Journalism into art (part 3): Alien Substances

by Chris Nash

Chris Nash was Professor of Journalism at Monash University, and previously Director of the Australian Centre for Independent Journalism at UTS.

In his third article on the convergence of art and journalism, Chris Nash examines the debate that followed the censorship of Haacke’s real estate works. This debate, about the nature of what activities can legitimately be regarded as art and the relationship of art institutions to those activities, is now even more loaded than it was fifty years ago, as artists increasingly work in social and media spaces rather than physical institutional spaces.

Guggenheim Director Thomas Messer set out in detail his concerns with Haacke’s work in a guest editorial for Arts Magazine in 1971, and made the link with journalism:

Where do we draw the line? With the revealed identities of private individuals and the clear intention to call their actions into question, and by a concomitant reduction of the work of art from its potential metaphoric level to a form of photo journalism concerned with topical statements rather than with symbolic expression. …. To the degree to which an artist deliberately pursues aims that lie beyond art, his very concentration upon ulterior ends stands in conflict with the intrinsic nature of the work as an end in itself. …. The tendency within this contradiction in the work itself transferred itself from it onto the museum environment and beyond it into society at large. Eventually the choice was between the acceptance of or rejection of an alien substance that had entered the art museum organisation. …. The incident at the Guggenheim Museum is, perhaps, the most dramatic among similar conflicts but by no means an isolated one. Parallel developments have occurred in other museums and more of the same may be predicted unless there is a change of attitude among artists as well as among museums.

Messer presented himself as drawing a set of defensive lines against “an alien substance” on behalf of the museum community and “society at large”, and for that reason alone, if not Haacke’s prominence in the wider artistic struggles of the time, the significance of the artworks has to be considered in the broadest socio-political context.

For his part, Haacke’s response to Messer’s action and arguments was plain and simple: the cancellation constituted an unacceptable act of censorship of an artist’s work. The subsequent development of his thinking and art made clear, however, that he well understood the profound insight that Messer had gifted to him – the response to a work of art can become an intrinsic part of the work’s meaning, and therefore artwork that addresses social systems might consider what future responses might be and how they might be anticipated, incorporated and contribute to the meaning of the work. The interplay between the present and the past and future is a constant factor in journalism, and after the Guggenheim experience Haacke frequently incorporated it into his art.

Haacke 01
Hans Haacke
News (exhibition version), 1969/2008

At the time it was the sacked curator Edward Fry who most cogently articulated the significance of Haacke’s work. He set out his analysis in the essay he had written for the cancelled exhibition catalogue, which was subsequently published in Germany in 1972 and forty years later in the US in 2011. He was in no doubt about the significance of Haacke’s practice: “As a consequence of his efforts he, like every significant artist, has extended the limits of art and has forced the re-examination of both previous art and art theory.” In a perception that relates strongly not only to the fact/news value nexus in journalism, but also all attempts at empirical investigation in the natural sciences, Fry argued that the key to Haacke’s approach lay in his attempt to reveal through empirical evidence the invisible relations of force that produce the material and social world:

“In his search for the means to demonstrate the invisible but fundamental relations which underlie the nature of the world Haacke appears as far more a representational artist than many painters who, returning to traditional craft techniques and academic motifs, merely repeat old retinal habits of external representation.”

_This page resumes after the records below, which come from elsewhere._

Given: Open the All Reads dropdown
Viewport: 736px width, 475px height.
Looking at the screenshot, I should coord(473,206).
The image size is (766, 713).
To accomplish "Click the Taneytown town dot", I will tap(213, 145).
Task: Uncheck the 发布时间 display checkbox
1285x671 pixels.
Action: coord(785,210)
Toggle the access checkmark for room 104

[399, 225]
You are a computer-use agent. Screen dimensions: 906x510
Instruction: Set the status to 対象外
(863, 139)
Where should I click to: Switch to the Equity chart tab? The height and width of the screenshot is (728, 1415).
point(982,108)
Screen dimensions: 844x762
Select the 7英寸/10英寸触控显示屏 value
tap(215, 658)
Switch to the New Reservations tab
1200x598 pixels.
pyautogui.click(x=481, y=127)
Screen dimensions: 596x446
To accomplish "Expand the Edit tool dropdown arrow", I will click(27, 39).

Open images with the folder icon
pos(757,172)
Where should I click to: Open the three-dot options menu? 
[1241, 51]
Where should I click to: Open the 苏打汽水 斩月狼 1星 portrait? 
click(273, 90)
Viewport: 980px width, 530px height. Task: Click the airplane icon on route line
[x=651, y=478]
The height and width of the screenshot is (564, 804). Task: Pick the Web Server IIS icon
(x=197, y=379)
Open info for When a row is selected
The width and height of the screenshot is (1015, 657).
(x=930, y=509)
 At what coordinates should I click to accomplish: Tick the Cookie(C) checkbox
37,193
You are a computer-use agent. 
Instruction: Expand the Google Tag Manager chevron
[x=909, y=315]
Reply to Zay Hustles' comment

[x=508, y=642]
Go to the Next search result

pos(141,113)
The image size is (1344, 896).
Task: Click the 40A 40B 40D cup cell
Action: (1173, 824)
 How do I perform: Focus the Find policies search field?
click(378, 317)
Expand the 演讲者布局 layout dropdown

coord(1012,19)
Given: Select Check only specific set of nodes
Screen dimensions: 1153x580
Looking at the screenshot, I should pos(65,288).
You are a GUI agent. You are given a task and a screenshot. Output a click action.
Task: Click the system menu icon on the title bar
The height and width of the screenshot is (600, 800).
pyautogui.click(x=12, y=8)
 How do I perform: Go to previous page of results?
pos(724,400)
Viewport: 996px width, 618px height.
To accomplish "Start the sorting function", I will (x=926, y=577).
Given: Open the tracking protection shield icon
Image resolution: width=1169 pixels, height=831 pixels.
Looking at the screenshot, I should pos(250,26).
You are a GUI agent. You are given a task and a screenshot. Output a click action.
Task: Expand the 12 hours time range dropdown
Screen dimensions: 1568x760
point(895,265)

Haacke shared with fellow artists in the Art Workers Coalition (AWC) the radical critique of the role of art, artists and art institutions in modern societies:

“Coming at the end of a modern tradition in which art was relegated to a privileged but specialized and often highly esoteric social function, the approach to reality offered by Haacke acts not only as a severe critique of previous modern art, but also serves to eliminate arbitrary boundaries within our culture between art, science and society. Haacke’s way of representing the world offers an alternative to subjective limits as well, for he has consistently moved toward the elimination of ego as a guide to the apprehension of reality.”

The elimination of “arbitrary boundaries within our culture between art, science and society” occurs through the shift of the art/reality relationship away from symbolic representation to direct alignment. This was the rupture through which Haacke brought artistic practice into alignment with truth-seeking disciplines in the humanities and sciences (both physical and social) and with journalism. Empirical evidence or acts that are reported and incorporated into scientific research and into journalists’ reports remain facts in the world, even when they might have been produced as a result of the science or journalism itself, for example a laboratory experiment or an answer to a journalist’s question, a photo opportunity or a press release.

“As an artist, he is perhaps even more subversive than Duchamp, for Haacke so treats his own ready-mades that they remain systems representing themselves and therefore cannot be assimilated to art. Thus he violates the mythic function, to which art has long been assigned, of acting as a buffer between man (sic) and the nature of reality. His work instead presents a direct challenge, not only to the fatal but convenient bourgeois separation of art from life, but also to the related view that art functions as a symbolic transformation and interpretation of experience. Haacke’s world is rigorously materialist, not symbolic, but his materialist view is of such large dimensions and possesses a logic and truthfulness of such clarity that it reaches the level of an almost transcendental moral force: rather than setting limits to consciousness, he offers a new freedom.

Hans Haacke – Guggenheim Museum Visitors’ Profile, 1971 Questionnaire.

The complete and fundamental incompatibility between Messer’s and Fry’s views of art is stark. In 1997, art historian Alexander Alberro’s observed that the consecutive censorship of Buren and Haacke by the Guggenheim marked a victory for the forces of reaction in North American art institutions and the onset of “the new cultural conservatism”. But for other parts of the art world, including private galleries in New York and major international and European institutions, that was not the case, and Haacke continued to receive prestigious invitations and to mount challenging exhibitions. Shapolsky was exhibited in Milan the following January, and then in Rochester in upstate New York and a number of other galleries before inclusion in the Venice Biennale of 1978. Goldman trod a similar exhibition path. For Haacke, the actions by the Guggenheim and other institutions gave these social artworks a continuing life and systemic status comparable to the ongoing physical systems of the wind and water works. It was a major beachhead to secure in the exploration of art’s relationship to social reality, because of the link with journalism, revealing what needs to be considered in how we understand journalism in relation to social reality, and as a knowledge-producing practice.